Snippets from One of the most glaringly frank articles in the recent times by Magsasay Awardee Journalist P Sainath. (columnist in The Hindu).
“Issues today have to be dressed up in ways certified by the corporate media. They have to be justified not by their importance to the public but by their acceptability to the media, their owners and sponsors”

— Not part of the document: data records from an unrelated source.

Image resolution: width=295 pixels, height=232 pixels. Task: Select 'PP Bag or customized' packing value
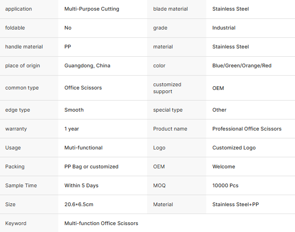click(91, 167)
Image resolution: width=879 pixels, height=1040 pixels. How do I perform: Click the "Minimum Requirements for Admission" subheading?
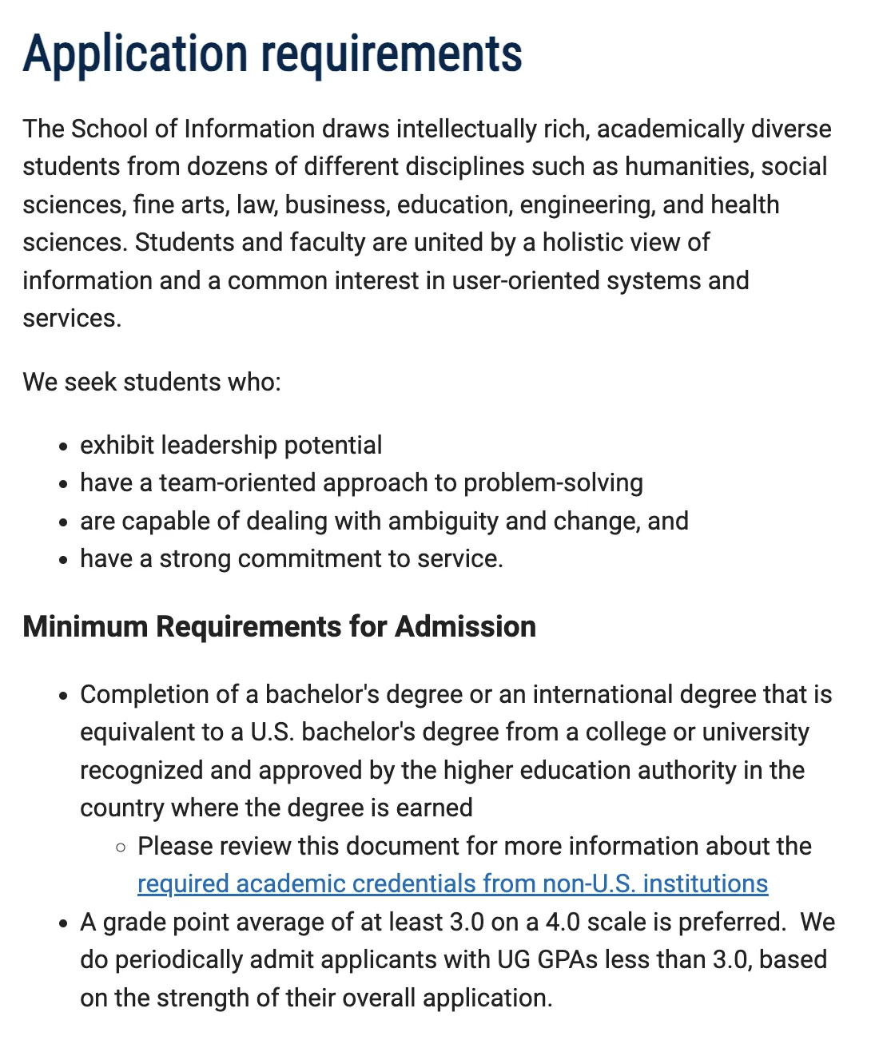click(279, 627)
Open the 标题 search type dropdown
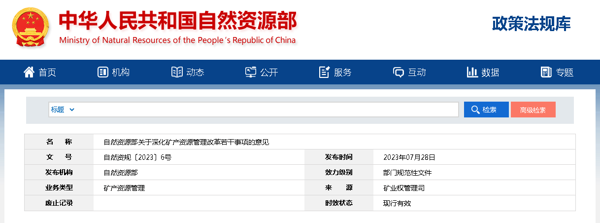Image resolution: width=600 pixels, height=223 pixels. (x=63, y=110)
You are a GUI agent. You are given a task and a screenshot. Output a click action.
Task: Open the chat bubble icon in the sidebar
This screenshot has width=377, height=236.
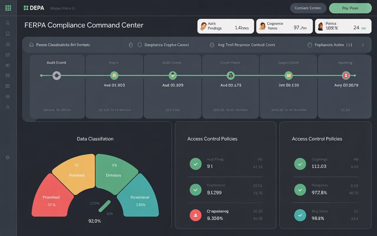(x=8, y=34)
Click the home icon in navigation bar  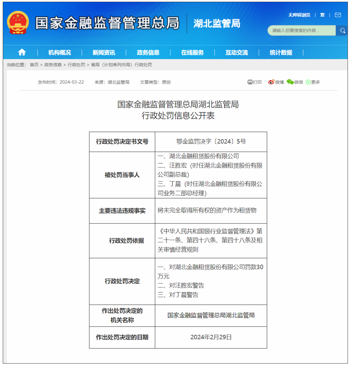(x=22, y=52)
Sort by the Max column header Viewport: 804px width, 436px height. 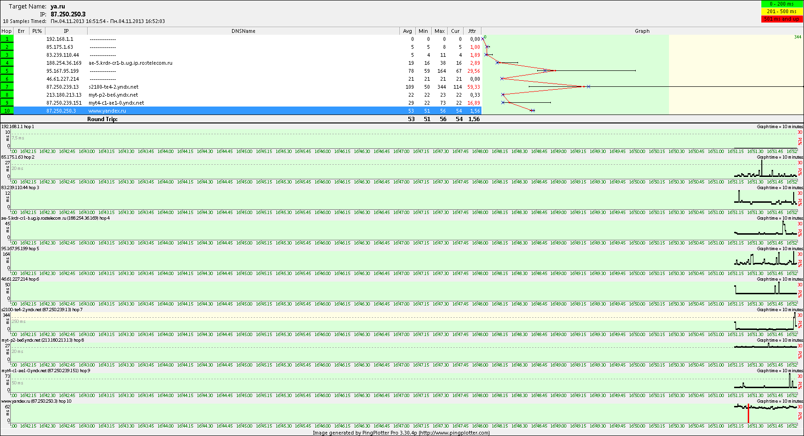click(439, 31)
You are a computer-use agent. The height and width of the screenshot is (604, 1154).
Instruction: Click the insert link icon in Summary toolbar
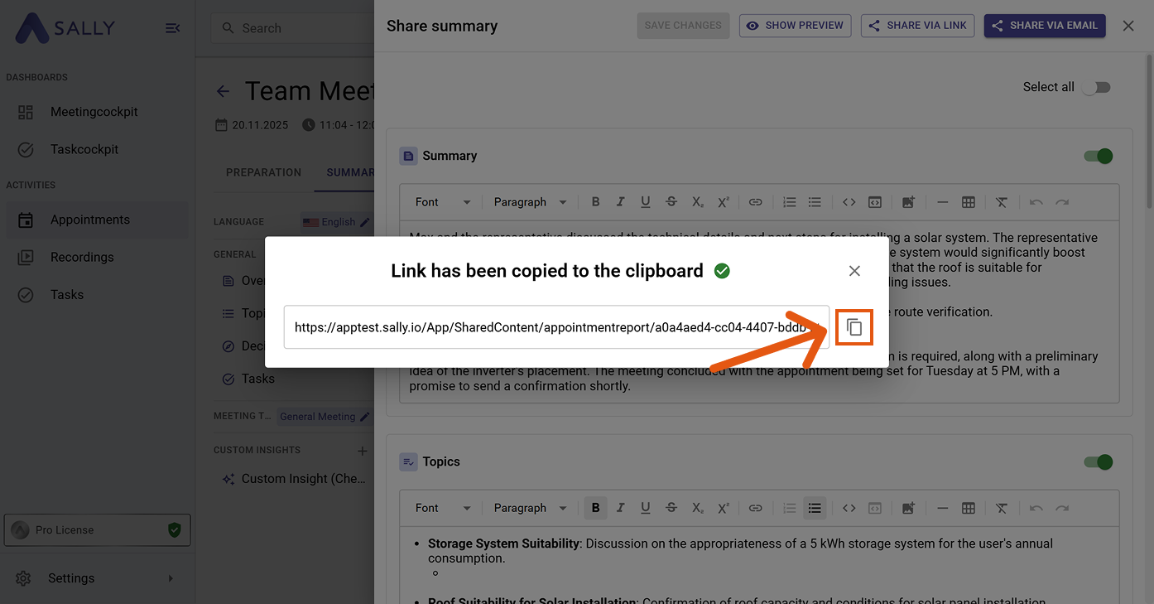[755, 202]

Every issue is now reduced to a fight between individuals, heroic, villainous or just fun figures. So the complex issues behind the shunning of Pakistani cricketers by the Indian Premier League are reduced to a fight between Shah Rukh Khan and Bal Thackeray. (As one television channel began its programme: “Shah Rukh stands tall. His message to the nation …”). The agonies of Bundelkhand are not about hunger and distress in our Tiger Economy. They are just a stand-off between Rahul Gandhi and Mayawati. The issues of language and migrations in Maharashtra are merely a battle between Rahul Gandhi and Uddhav Thackeray. And the coverage is all about who blinked first, who lost face.
The devastating rise in food prices (let’s skip the boring factors) and the mess in agriculture are a face-off between Prime Minister Manmohan Singh and Agriculture Minister Sharad Pawar. The pathetic squabble within the Samajwadi Party is virtually a television serial. A blow-by-blow account of Amar Singh’s valiant bid to retain his honour against Mulayam Singh’s yahoos. (Indeed, some Hindi channels have begun using the language of theatre to report it — Act II, Scene II. And there was one programme which Mr. Amar Singh ended humming verses from his favourite film song). The Bt brinjal story had mostly only one villain — Union Environment Minister Jairam Ramesh. He had no visible adversary unless you pose the humble Brinjal as the hero. But that won’t work for television. The other, more sinister heroes in this media story preferred to function from behind the scenes, plying newspapers and channels with faked data and false information. Hell hath no fury like a powerful corporate scorned, as the Minister is learning.
Leave aside escaping a recession, India Shining is back. The cover story of a leading weekly gushes over the fantastic ‘rural resurgence’ that is, in fact, saving all of us. Farmers are doing just great. Drip, micro-sprinkler, and other micro irrigation, the stories in it suggest, played a major role in this hidden-from-the-human-eye revival. And the proliferation of such stories across the media spectrum reflects, in part, the strenuous media efforts of a major Maharashtra-based company. A corporate group that spends a fortune on propaganda and whose interests in this line of irrigation are pushed by some of the most powerful members of the Union Cabinet.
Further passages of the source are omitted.